These are exciting but challenging times for consulting. Gone are days of smart people giving advice. Clients today want solutions that provide new positive and secure digital experiences for their customers, employees and suppliers. In an environment where new entrants without legacy assets are capitalizing on new technologies to leapfrog established market participants, incumbents are looking to consultants for solutions to become more innovative and responsive to changing customer needs driven by disruptive technologies, all while maintaining their existing businesses.

While company management teams may have the desire and even the mandate for change, they often lack the leadership skills, resources, technical knowledge and supporting culture to translate ambiguous objectives like "we need to be more innovative" into a concrete vision and plan to move forward. 

Companies are looking to partner with consultants to lead, inspire, coach and support innovation in developing solutions that ensure their products, operations and business models remain competitive in a rapidly changing marketplace. As a result, the business of consulting is evolving into client partnerships in developing and delivering solutions that embrace new technology and the analytical methods they enable to drive measurable positive outcomes. 

Solution-driven consulting necessitates a radical change in engagement models. New models include the adoption of creative physical spaces, ecosystems of trusted partners and a broader, multi-disciplinary approach to engaging with client in conceiving, creating and delivering new products, services and solutions.

Consulting client engagement models include:

Co-Development—Firms are investing in creative offsite physical spaces where they can bring together multiple perspectives and capabilities to support clients through their innovation journey from ideation to market launch and scaling of new products, services or solutions.  Off sites create a safe environment to bring together the right combination of expertise at the right time to move projects forward using a multi-disciplinary approach that, for example, offers customer insights to determine valued features, design thinking to ensure inclusion of valued features into prototypes, and agile methods to iteratively test new concepts and designs. 

Orchestration of Partner Ecosystems—While service providers aspire to do it all, no firm, no matter how large, has the full breadth and depth of capabilities to go it alone. They are best off in focusing on what they do best internally and be able to call on an external ecosystem of trusted partners for best of breed technical expertise or solutions. Consultants are increasingly taking on an orchestration or matchmaking role, sitting between their knowledge of clients' business needs and vendor capabilities and solutions. Preexisting partner relationships with pre-negotiated ways of working help to avoid common pitfalls and accelerate solution development and delivery in an environment where companies place a premium on speed to market.
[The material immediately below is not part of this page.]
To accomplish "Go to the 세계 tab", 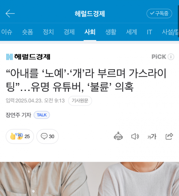I will pos(132,32).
Co-investment—While consultants typically work solely on behalf of the client who ultimately pays for and own developed solutions, it is increasingly common for firms to combine resources and share the risk and reward of new co-developed solutions with their clients. With skin in the game, consultants typically take on a more active role in decision-making and retain rights to the underlying intellectual property. 

Start-up incubation—Combing their knowledge of emerging business issues and technologies, many consulting firms are active in identifying and supporting start-up companies that address white space opportunities. Support may derive from funding, physical space, advice and expertise but also access to their client networks to channel activities toward high-value opportunities and scale solutions toward independent commercial viability.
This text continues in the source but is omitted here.